Pese a continuar la tendencia alcista iniciada en febrero, hace justo un año el indicador estaba mucho más alto y casi rozaba el umbral del cero (-0,081%) por las tensiones derivadas de la pandemia. Con este diferencial las hipotecas en revisión experimentarán una considerable rebaja en sus cuotas.  De esta forma el hipotecado que tenga una hipoteca media de 150.000 euros a 30 años experimentará una rebaja de unos 25 euros al mes.

Con una pandemia aún no controlada y una situación económica muy deprimida y con fuertes incertidumbres, el Banco Central Europeo (BCE) ya ha manifestado que mantendrá los estímulos económicos y buscará impulsar la recuperación. La autoridad monetaria considera que, pese a los signos de mejoría, la economía europea sigue frágil y no hay riesgo de inflación, por entender que los ligeros repuntes son temporales.

En este contexto, el euríbor se mantiene estable y las subidas, si las sigue habiendo serán muy ligeras y apenas afectarán a los créditos hipotecarios. Todos los analistas aseguran que no será hasta 2022 cuando pueda comenzar a subir el precio del dinero y las rebajas y el precio bajo seguirá todo este año.

Ante esta situación en la que sus márgenes de beneficio se han visto muy reducidos, la banca continúa intentando promover las hipotecas a tipo fijo entre sus clientes, aunque a estos de momento les puede compensar más el tipo variable. Esta guerra hipotecaria que se está produciendo entre las entidades financieras ya ha producido algunas ofertas que rondan el 1,5% TAE y ha llevado a un cambio en el porcentaje de hipotecas fijas frente a variables, siendo ya las primeras un 56% de las nuevas contrataciones.

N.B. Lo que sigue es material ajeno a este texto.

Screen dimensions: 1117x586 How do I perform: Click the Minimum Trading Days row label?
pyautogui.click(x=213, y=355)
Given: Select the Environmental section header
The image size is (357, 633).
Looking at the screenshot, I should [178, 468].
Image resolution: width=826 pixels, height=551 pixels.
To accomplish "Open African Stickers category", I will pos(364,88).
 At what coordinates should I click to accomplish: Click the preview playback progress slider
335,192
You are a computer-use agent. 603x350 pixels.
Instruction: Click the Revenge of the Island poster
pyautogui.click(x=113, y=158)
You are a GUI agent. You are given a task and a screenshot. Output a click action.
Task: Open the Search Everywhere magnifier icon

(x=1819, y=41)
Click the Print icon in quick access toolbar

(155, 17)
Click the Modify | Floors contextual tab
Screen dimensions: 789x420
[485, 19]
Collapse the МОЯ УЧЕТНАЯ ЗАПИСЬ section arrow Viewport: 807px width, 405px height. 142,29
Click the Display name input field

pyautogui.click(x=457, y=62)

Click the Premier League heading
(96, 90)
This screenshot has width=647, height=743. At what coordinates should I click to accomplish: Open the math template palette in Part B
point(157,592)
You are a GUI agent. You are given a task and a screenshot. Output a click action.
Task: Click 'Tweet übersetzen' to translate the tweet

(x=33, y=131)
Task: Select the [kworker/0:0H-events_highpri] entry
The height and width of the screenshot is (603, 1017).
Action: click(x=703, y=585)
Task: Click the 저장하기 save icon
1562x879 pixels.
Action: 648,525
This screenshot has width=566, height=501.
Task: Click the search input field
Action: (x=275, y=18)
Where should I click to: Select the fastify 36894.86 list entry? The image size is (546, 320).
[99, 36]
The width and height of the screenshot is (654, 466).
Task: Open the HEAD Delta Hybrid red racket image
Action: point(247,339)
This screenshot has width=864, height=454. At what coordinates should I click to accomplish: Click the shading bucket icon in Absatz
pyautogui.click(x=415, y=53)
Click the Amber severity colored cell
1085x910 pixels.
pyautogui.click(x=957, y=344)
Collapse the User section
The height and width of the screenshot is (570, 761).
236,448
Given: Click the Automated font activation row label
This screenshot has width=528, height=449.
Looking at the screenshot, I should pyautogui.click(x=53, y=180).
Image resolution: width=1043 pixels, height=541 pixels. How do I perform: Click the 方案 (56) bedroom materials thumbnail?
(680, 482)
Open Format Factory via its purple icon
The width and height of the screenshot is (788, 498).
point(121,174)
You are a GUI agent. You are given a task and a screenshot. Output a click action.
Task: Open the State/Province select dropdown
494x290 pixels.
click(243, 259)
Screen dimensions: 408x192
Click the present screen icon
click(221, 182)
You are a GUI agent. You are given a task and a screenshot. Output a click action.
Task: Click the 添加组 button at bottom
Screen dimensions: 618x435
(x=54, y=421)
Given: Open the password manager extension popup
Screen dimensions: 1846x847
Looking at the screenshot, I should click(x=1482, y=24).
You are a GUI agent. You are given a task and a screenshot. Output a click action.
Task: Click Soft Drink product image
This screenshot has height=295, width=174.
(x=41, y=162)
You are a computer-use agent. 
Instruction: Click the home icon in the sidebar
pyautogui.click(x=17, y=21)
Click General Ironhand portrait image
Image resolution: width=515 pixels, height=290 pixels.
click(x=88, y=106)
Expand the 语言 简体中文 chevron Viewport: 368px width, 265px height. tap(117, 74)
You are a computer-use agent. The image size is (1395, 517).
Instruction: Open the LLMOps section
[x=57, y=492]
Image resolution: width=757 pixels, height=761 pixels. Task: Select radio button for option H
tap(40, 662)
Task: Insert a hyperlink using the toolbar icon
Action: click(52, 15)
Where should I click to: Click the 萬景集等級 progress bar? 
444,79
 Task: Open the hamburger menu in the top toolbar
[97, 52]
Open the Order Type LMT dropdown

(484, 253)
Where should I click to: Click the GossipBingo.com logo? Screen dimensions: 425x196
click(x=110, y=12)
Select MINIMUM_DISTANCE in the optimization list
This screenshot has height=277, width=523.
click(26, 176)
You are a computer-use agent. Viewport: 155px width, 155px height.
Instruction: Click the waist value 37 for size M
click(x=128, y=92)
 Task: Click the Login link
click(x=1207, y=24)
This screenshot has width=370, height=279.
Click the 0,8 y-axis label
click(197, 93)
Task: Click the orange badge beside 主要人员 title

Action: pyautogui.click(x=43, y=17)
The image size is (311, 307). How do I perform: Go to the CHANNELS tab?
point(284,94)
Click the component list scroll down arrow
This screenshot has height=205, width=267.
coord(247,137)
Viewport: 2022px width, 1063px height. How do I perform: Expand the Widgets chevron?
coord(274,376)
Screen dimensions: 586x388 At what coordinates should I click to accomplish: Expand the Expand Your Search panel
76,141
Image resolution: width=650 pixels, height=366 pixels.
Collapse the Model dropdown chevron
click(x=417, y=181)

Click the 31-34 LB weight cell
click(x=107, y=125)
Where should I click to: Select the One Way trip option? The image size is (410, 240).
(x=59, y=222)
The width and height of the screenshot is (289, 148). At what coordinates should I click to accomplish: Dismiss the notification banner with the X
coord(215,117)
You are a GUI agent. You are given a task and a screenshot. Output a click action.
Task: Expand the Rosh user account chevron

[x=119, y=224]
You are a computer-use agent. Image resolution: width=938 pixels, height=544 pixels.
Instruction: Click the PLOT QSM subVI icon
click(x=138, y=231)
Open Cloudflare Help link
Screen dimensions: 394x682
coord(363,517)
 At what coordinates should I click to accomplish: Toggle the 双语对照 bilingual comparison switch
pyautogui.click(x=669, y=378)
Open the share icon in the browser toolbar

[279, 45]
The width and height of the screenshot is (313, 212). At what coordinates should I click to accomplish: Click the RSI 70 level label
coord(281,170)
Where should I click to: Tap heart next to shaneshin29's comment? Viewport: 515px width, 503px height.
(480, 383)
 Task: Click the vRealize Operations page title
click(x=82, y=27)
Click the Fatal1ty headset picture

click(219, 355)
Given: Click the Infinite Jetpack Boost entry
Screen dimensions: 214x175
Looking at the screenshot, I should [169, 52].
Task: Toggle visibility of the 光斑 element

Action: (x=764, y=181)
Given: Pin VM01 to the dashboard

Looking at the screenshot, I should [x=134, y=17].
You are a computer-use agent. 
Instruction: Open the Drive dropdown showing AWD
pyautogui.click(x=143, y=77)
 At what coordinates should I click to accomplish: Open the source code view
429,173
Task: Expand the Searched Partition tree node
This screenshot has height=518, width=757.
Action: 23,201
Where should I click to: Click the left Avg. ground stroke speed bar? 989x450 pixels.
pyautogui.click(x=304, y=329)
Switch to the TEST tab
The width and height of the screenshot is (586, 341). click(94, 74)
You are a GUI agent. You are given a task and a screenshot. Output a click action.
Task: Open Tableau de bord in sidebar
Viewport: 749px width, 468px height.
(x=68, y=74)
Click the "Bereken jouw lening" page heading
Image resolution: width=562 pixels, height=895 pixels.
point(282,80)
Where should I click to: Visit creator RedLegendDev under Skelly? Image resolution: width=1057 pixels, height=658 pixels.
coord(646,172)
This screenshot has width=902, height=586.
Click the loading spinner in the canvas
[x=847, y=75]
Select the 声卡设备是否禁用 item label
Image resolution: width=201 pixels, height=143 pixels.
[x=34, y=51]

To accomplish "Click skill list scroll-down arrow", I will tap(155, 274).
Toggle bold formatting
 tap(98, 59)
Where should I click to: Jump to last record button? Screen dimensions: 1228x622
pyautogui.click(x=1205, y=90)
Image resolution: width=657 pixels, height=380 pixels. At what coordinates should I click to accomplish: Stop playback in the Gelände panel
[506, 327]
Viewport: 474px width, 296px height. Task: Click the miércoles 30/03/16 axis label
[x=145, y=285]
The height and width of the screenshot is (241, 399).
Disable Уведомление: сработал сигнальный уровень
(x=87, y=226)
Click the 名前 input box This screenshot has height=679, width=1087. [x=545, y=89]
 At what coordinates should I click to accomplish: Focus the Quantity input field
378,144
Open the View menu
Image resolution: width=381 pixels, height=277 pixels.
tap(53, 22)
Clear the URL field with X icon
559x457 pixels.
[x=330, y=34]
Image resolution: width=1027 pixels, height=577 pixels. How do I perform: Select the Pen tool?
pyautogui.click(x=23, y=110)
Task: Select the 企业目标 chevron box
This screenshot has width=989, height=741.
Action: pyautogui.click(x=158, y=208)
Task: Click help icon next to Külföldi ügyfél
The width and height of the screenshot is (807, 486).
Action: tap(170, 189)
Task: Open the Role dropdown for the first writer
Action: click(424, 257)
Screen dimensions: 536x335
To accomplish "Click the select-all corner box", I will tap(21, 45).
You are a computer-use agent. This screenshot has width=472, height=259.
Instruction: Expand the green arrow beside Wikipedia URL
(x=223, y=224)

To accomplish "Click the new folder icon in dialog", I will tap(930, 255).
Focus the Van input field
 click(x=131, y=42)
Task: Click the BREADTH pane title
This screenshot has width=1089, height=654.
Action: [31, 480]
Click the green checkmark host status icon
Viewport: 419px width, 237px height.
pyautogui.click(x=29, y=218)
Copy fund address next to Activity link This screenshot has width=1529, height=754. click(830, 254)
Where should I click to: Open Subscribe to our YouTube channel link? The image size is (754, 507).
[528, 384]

En este escenario, los compradores se encuentran ante el dilema de contratar un préstamo variable, por los mínimos en los que se encuentra el euríbor y ante las perspectivas del consenso de que no abandonará el signo negativo hasta dentro de varios años, o decantarse por un interés estable, con el que pagarían más pero se garantizan una tranquilidad para toda la vida del préstamo.